Unfrei, aber allein

Die Menschen hatten nie mehr Möglichkeiten als heute – und doch werden wir immer unfreier. Zeit, ins Nachdenken zu kommen und festzustellen: Unser Freiheitsbegriff ist an sein Ende gekommen. Unsere heutige Welt verlangt einen neuen! Ein Essay von Leonard Wunderlich.

Im Freiheitsjuggernaut in Richtung Abgrund. Illustration: Anna Raffelt.

Offene Landschaften, so weit das Auge reicht. Gebirgsketten, Ozeane, Wälder, in der Ferne der blaue Horizont. Ein Adler überfliegt majestätisch mit ausgreifenden Flügelschlägen die Welt. Vielleicht betritt auch ein Mensch unsere Vorstellungsbühne: Ein Cowboy reitet vor unserem inneren Auge durch die menschenleere Prärie. Nur er und sein Pferd, frei wie der Wind. Eine türkise Statue vor der New Yorker Skyline grüßt die Neuankömmlinge, die in der Stadt der Träume ihr Schicksal in die eigene Hand zu nehmen versuchen. Eine schier unüberblickbare Menge an Möglichkeiten verspricht ihnen eine bessere Zukunft…

Es sind diese Visionen, produziert durch unsere gesellschaftlichen Großnarrative oder die Kulturindustrie, die unsere Vorstellungen von Freiheit maßgeblich prägen. Dabei zeichnen sie allerdings ein bestimmtes Bild von Freiheit, das den Freiheitsbegriff bei Weitem nicht erschöpft: Freiheit bedeutet nicht zwangsläufig individuelle Freiheit, die in jenen Bildern erstrahlt. Aber die Vorstellung von Freiheit als Freiheit des Individuums ist das Resultat unserer langen liberalen Tradition, die sich über die letzten Jahrzehnte, im Neoliberalismus, noch drastisch radikalisiert hat.

Einsame Freiheit

Mit dem Aufstieg des Neoliberalismus’ wird die (individuelle) Freiheit zum höchsten Wert. Freiheit meint dabei, frei zu sein von Beschränkungen des eigenen freien Handelns durch andere. Die ideale Gesellschaft ist jene, in der die Freiheit des Individuums maximal ist – oder spitz: In der jede*r tun und lassen kann, was er*sie will! Gesellschaft erscheint nach neoliberaler Freiheitsvorstellung eher als unumgängliches Übel des gemeinsamen Lebens. Oder formvollendet in den Worten der neoliberalen Ikone und ehemaligen britischen Premierministerin Margaret Thatcher: »There is no such thing as society!« Die Gesellschaft sei höchstens die lose Summe ihrer Teile: der freien Individuen.
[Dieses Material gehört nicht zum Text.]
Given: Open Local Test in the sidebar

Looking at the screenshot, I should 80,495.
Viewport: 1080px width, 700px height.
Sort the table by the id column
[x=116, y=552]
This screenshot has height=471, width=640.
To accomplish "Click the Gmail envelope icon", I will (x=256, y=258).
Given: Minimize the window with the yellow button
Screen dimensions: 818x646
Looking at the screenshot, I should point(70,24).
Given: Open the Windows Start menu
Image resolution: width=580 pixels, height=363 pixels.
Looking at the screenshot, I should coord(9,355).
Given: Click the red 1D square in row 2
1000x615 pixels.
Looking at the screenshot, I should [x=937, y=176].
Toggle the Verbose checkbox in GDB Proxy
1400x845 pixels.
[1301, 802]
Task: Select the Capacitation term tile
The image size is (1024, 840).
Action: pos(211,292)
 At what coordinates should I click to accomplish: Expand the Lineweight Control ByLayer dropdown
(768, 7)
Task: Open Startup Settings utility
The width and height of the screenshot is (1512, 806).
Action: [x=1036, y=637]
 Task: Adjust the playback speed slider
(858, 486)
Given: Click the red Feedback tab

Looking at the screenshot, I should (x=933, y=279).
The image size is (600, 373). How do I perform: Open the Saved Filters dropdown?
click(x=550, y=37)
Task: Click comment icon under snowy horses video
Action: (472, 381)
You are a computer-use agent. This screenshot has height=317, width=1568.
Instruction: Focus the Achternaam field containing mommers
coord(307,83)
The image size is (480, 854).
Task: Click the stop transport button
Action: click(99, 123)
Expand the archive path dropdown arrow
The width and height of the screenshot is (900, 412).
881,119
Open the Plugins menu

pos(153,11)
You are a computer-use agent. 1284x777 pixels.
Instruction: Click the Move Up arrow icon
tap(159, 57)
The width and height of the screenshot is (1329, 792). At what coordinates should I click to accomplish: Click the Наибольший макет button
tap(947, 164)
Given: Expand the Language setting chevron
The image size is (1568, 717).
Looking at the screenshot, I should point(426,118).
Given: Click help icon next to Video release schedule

Geht es Neoliberalen also darum, das Individuum möglichst von der Gesellschaft zu befreien, muss auch der Staat in seiner zwangsbewährten ›Regulierungswut‹ des gesellschaftlichen Zusammenlebens als ein Übel erscheinen. Selbst unter demokratischer Regierung, argumentieren neoliberale Denker*innen, zwänge die Mehrheit allen, die von der Mehrheitsmeinung abweichen, ihren Willen auf. Daneben steht der Markt als glänzende Alternative. Er ermögliche produktive und koordinierte Interaktion freier Individuen ohne Zwang – einfach mittels des Marktes, auf dem sich frei Angebot und Nachfrage treffen. Eine ›unsichtbare Hand‹ – so das Erbe der Neoliberalen von ihrem liberalen Urvater Adam Smith – übernehme die Koordination freier individueller Interessen zum Wohle aller! Ganz ohne Zwang, gleichsam hinter dem Rücken der Handelnden. Auf dem Markt kann jede*r tun und lassen, was er*sie will – vorausgesetzt er*sie hat das nötige Geld dazu.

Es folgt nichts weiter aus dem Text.